Oxygen free radicals and their reactive derivatives participate in formation of chronic inflammation states, which facilitate development of gastrointestinal tract tumors. Oxidative stress is one of the main causes of damage to cell membranes in result of exacerbated lipid peroxidation process. End products of lipid peroxidation (aldehydes, organic peroxides) react with important biological macromolecules such as DNA and proteins, cause changes in cell membrane structure and properties leading to loss of its integrity. Intensification of the lipid peroxidation process is a factor which may also lead to a malfunction in the antioxidant barrier, which further weakens the defense of cells against oxygen free radicals and promotes the onset and development of cancer. The aim of the study was the determination of lipid peroxidation level in gastrointestinal tract tumors (stomach, liver, colon, and colorectal cancer to liver metastases).

Materials for studies were obtained from 150 patients with gastrointestinal tract tumors: 10 with stomach cancer, 30 with malignant and benign liver cancers, 60 with primary colorectal cancer, and 50 with metachronous colorectal cancer liver metastases. We also investigated 25 patients with liver cirrhosis, which was treated as a pre-cancerous condition. In total, 175 patients were examined. Tumor specimens, and normal adjacent tissues (6-7 cm from the edge of the tumor), which served as control tissue in studies, were collected from patients (with their consent) during surgery. Additionally, liver specimens were collected from patients with liver cirrhosis. Lipid peroxidation level was determined spectrophotometrically as a concentration of final lipid peroxidation products, which in reaction with tiobarbituric acid (TBA) form colour complex (thiobarbituric acid-reactive substances - TBARS).
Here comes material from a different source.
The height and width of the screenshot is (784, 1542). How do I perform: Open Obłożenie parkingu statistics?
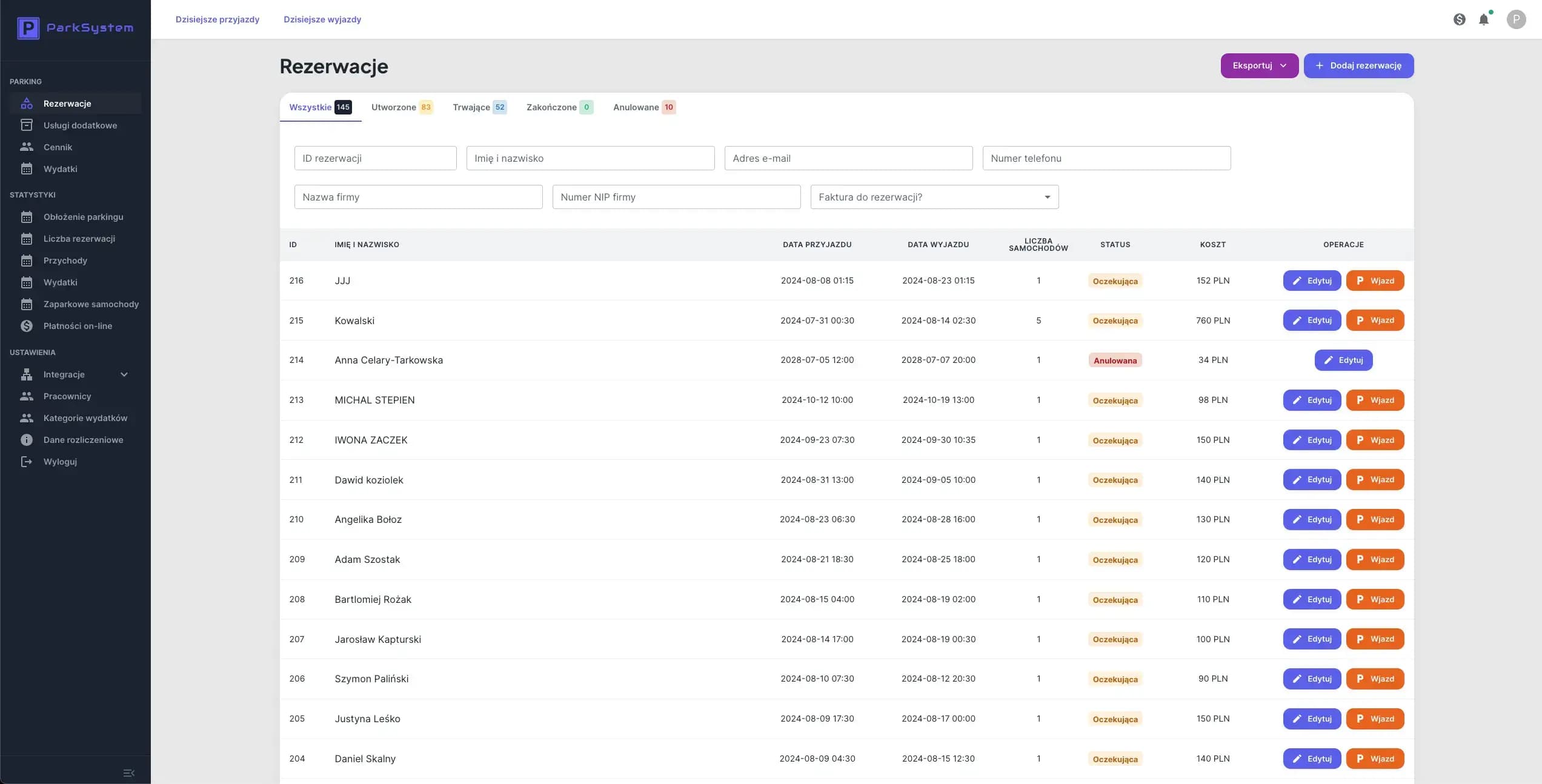[84, 216]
The study showed the highest concentration of TBARS in benign, and the lowest in malignant liver tumors. Other types of gastrointestinal tumors studied, were characterized by similar levels of lipid peroxidation. TBARS concentration in these tumors was approximately 2-fold higher than in malignant liver tumors and much lower than in benign tumors. In all cancers of the digestive tract with the exception of malignant liver tumors increased level of TBARS was found, comparing with control tissue. The concentration of TBARS in cirrhotic liver was lower than in control. The level of lipid peroxidation in liver cirrhosis and malignant liver tumors was similar. There were no significant differences in TBARS concentration in the tumors of particular sections of the intestine and normal colon. The highest concentration of TBARS was found in G1 grade of colorectal cancer. In subsequent grades of cells differentiation (G2 and G3) its concentration was lower. The highest level of lipid peroxidation, expressed as the concentration of TBARS was found in the I stage of colorectal cancer clinical advancement. The significantly lowest concentration of TBARS was shown for stage II (UICC).

The level of lipid peroxidation in cancerous cells of gastrointestinal tract indicates increased oxidative stress. The changes of lipid peroxidation level--a marker of oxidative stress in gastrointestinal tumors appear to be closely associated with their development stages (liver cirrhosis/malignant liver cancer; colorectal cancer/colorectal cancer liver metastases) and are likely to create such conditions, in which cancerous cells may proliferate, undergo gradual dedifferentiation and malignancy, and generate metastases.